Keberuntungan, Kekuatan, dan Kearifan Lokal. (Kriteria Orang-Orang Beruntung pada Surat Ali Imron ayat 104. bag-3)
Amar ma'ruf, "Ya-muruuna bil-ma'ruf" bukan sekadar landasan pacu bagi mereka yang ingin berangkat dakwah. Pun bukan tongkat untuk memukul mereka yang salah, apalagi mementung mereka yang (baru) "dianggap" salah atas nama dakwah.
Ali Imron ayat 104 yang nempel (munasabah) dengan ayat-ayat sebelum dan sesudahnya pun tak melulu soal dakwah. Sebab turun surat ini pun terkait dengan interaksi sosial dan penyelesaian konflik antara beberapa orang dari suku Aus dan Khazraj yang hampir saja mereka beradu pedang dan kekuatan karena selisih paham.
Saat berinteraksi dengan siapapun, beda pendapat seringkali tak bisa dihindarkan. Bahkan ke mereka yang dianggap dekat sekalipun seperti keluarga, saudara, teman, hingga sahabat. Beda-beda itu lazim. Sunnatullah. Dan udah "bawaan oroknya" seperti itu.
Perbedaan itu tak jarang melahirkan perdebatan bahkan perselisihan. Ini terjadi, biasanya karena pandangan dan pola pikir yang bentuknya seperti kanebo kering. Karena kaku, maka sikap yang ditunjukkan pun jadi tak elok bagi mereka yang melihat dan merasakannya. langsung.

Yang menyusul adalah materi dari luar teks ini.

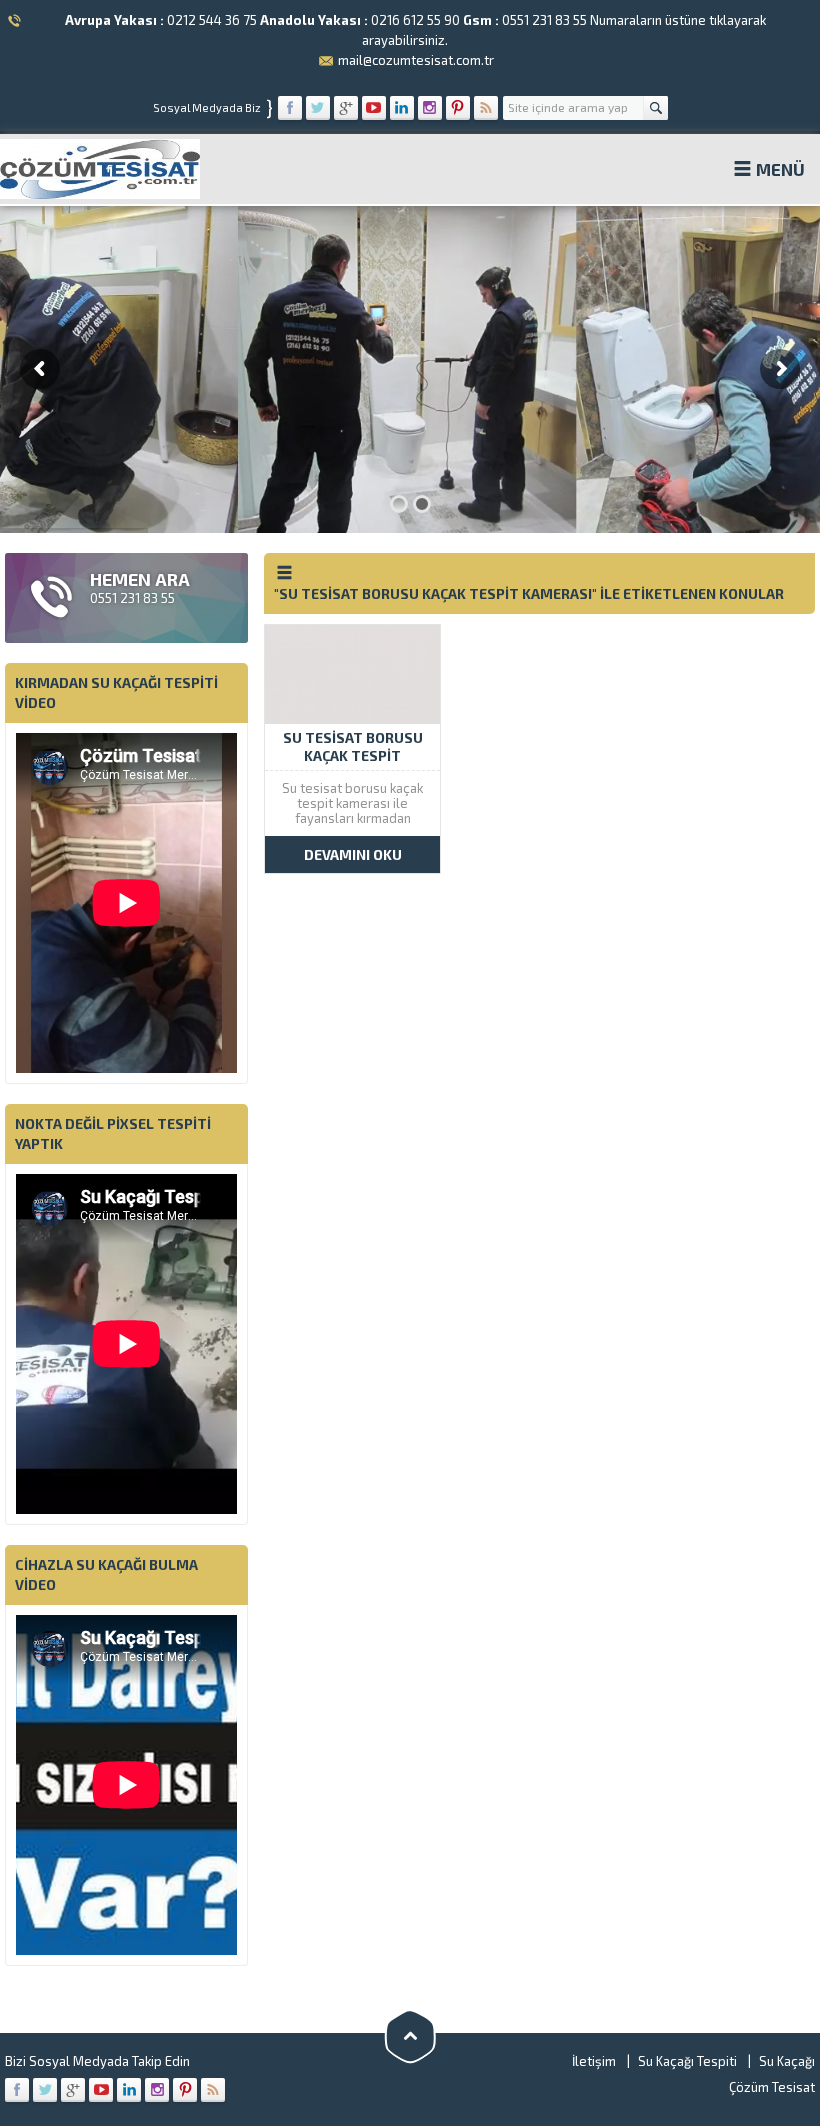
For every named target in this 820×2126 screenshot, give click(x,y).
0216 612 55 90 (415, 20)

Penelitian Richard J Wiseman, Profesor Psikologi di University of Hertfordshire, Inggris, pun membuktikan pola pikir tertutup dan sikap yang kaku, justeru semakin membuat seseorang jauh dari kata beruntung dan Keberuntungan. "Kalau lu mau beruntung dan jadi orang yang beruntung, buka pikiran dan luwesin sikap lu terhadap apapun dan ke siapapun," kira-kira begitu kata Wiseman.

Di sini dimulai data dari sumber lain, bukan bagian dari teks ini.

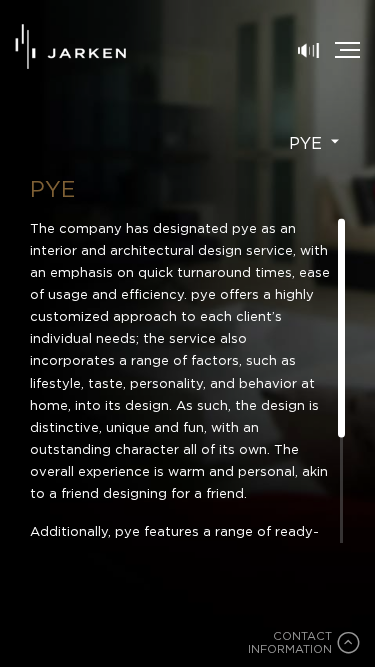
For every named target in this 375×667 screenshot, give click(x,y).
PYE (308, 143)
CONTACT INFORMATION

Frasa Amar ma'ruf pada surat Ali Imran ayat 104 menyimpan sesuatu yang ajib. seperti anak kunci pada pintu pikiran yang tertutup. Pun bisa menjadi "tukang pijit" yang melemaskan otot-otot sikap yang kaku. Kalau pikiran sudah terbuka, sikap yang luwes, maka keberuntungan dan pangkat orang beruntung (al-muflihuun) pun semakin besar untuk didapat.
Sesuatu yang ajib itu antara lain: pertama, kata "amar" jika dilihat sebagai kata kerja, maka bisa diartikan dengan menyuruh atau memerintah. Apapun yang terkait suruh-menyuruh, biasanya dilakukan oleh mereka yang punya kekuatan (power) lebih dibanding orang-orang yang diperintah.

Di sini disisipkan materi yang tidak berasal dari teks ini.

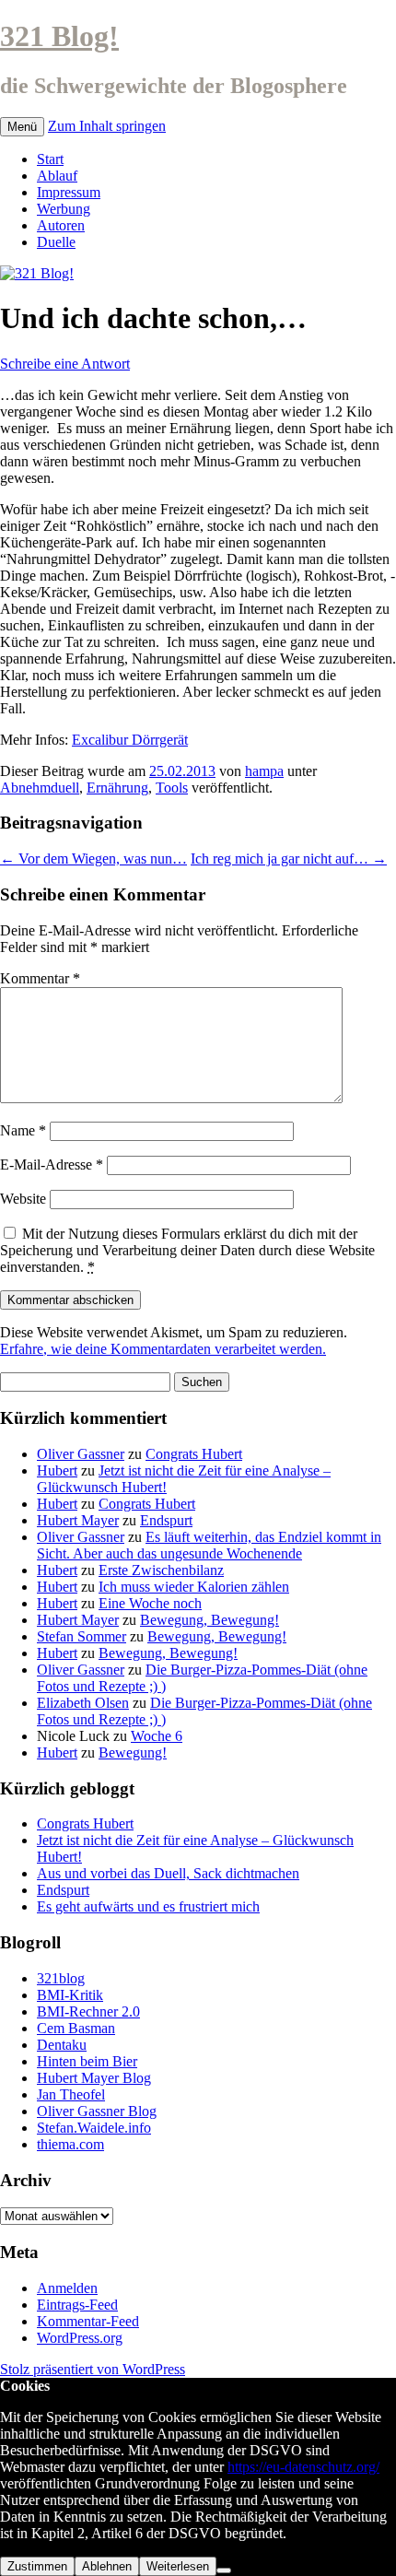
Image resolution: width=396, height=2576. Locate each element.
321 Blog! (59, 36)
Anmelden (67, 2288)
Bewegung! (133, 1752)
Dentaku (62, 2045)
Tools (172, 787)
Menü (22, 127)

Kekuatan bukan sekadar kekuatan fisik atau jabatan, tapi bisa juga hal-hal lain seperti pengaruh, pengetahuan, pengalaman, kewibawaan, dan lain sebagainya. Secara tersirat, seakan-akan Allah lewat Al-Quran pada surat Ali Imron ayat 104 ini ingin bilang agar siapapun jadi orang yang kuat. Punya kekuatan dalam hal apapun yang tentu saja sesuai kadar masing-masing.
Hanya saja, kekuatan ini seringkali arogan. Sifatnya memang begitu, makanya perlu dikontrol. Karenanya kata "amar" langsung "dinikahkan" dengan kata "ma'ruf". Jangan ceraikan keduanya.
Kedua, kata "amar" jika dilihat sebagai kata bentuk pun bisa diartikan sebagai urusan atau suatu hal. Ah, saya jadi ingat teman yang "curhat" kalau ia lagi banyak urusan. Hal-hal yang mesti diselesaikan. Urusan-urusan yang perlu solusi dan jalan keluar.
Kalau "amar" dijadikan sebagai suatu (atau banyak) urusan, maka sepertinya jalan keluar dan solusinya pun adalah pasangannya, yaitu "ma'ruf". Lagi-lagi kata "ma'ruf". Apa dan bagaimana sih makhluk bernama "ma'ruf" ini hingga ia bisa jadi jalan keluar dan solusi dari segala urusan?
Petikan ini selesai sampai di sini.